Our panel invites for critical, justice-oriented research on non-reproduction, considering practices and discourses that shape and have shaped matters of non-reproduction in different times and places. We aim to explore infrastructures of population control from non-procreationist perspectives.

Long Abstract:

Modern nation states worldwide have established reproductive matters as a particular fringe between public and private live: reproduction, raising children and ensuring their well-being, has turned into a matter of home and family making. At the same time, reproductive politics have been turned into calculative matters and become part of particular epistemic infrastructures (Murphy 2017), thus linking political economy with attempts at population control. Because reproductivity, also when technologically assisted, is widely considered the standard case of organizing societies, its absence is often problematized through discourses of danger and fear of declining populations.

While reproduction is an established topic in Science and Technology Studies (e.g., Clarke 1998), the counterpart, non-reproduction, has received comparatively less attention.
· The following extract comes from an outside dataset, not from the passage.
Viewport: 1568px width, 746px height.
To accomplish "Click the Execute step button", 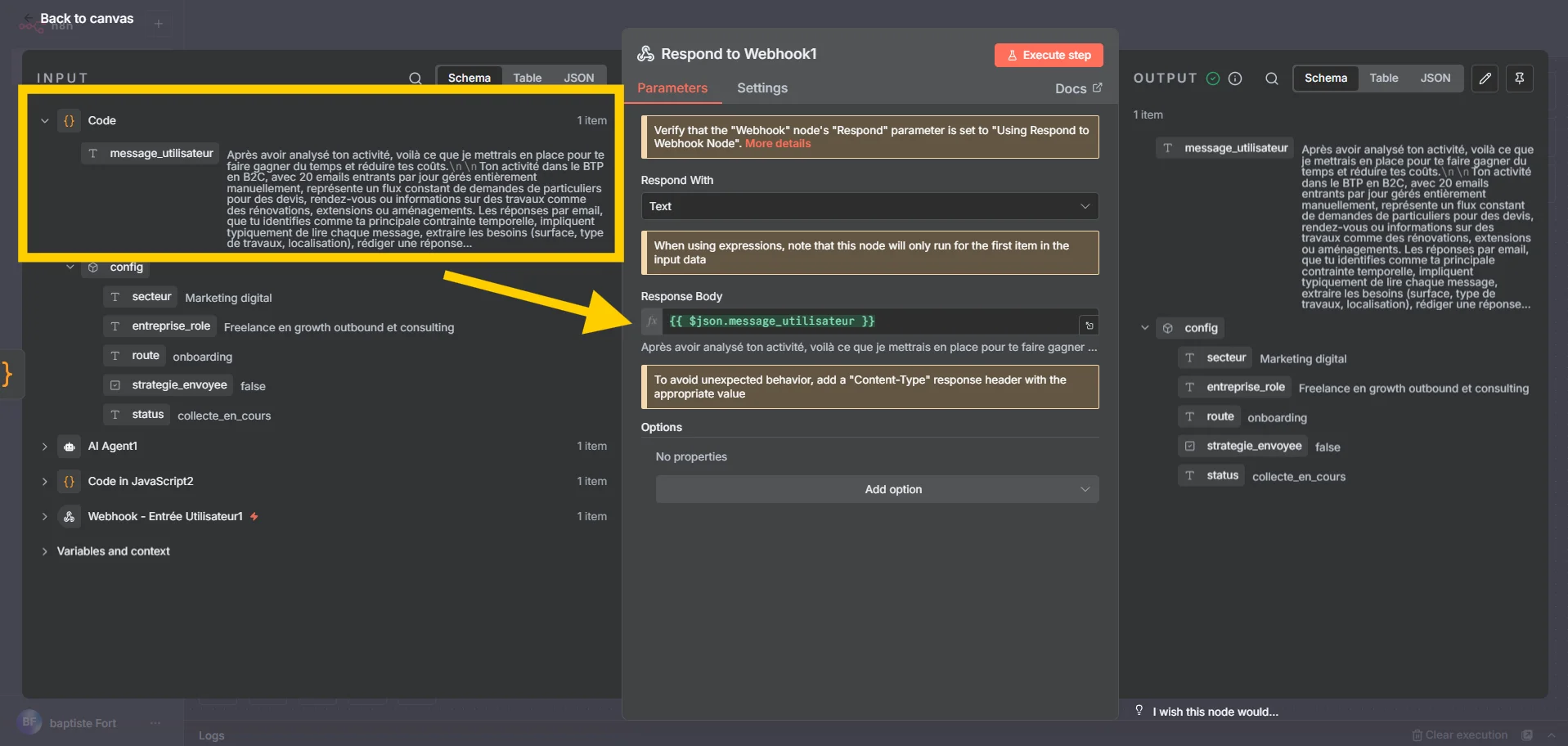I will pos(1048,55).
Accompanied by respective philosophical deliberations (e.g., Benatar and Wassermann 2015), anti-natalist/anti-procreationist movements have gained momentum in climate politics. These developments raise broader questions about the discourses, controversies, and material relations that have shaped anti-natalist ideas. As these discourses and practices have been highly ableist, sexist, racialized and colonialist in the past, critical and justice-oriented research on non-reproduction needs to consider possible inequalities with regard to gender, sexuality, race, class, dis/ability, religion or other categories of difference, in order to develop anti-racist, ecologically and feministically grounded, post-anthropocentric visions of prosperity (Clarke and Star 2018).

Our panel invites empirically informed contributions on historically and geographically distributed sites, social worlds and communities of practicing non-reproduction, the situated knowledges produced, and the controversies fought out. Adding to existing philosophical deliberations, our STS informed perspective aims at both collecting different accounts for a good life without biological children and at understanding key elements of discourses and practices of non-reproduction, thus shedding light on politics, affects, materialities and other elements that shape matters of non-reproduction on a global and on a local scale.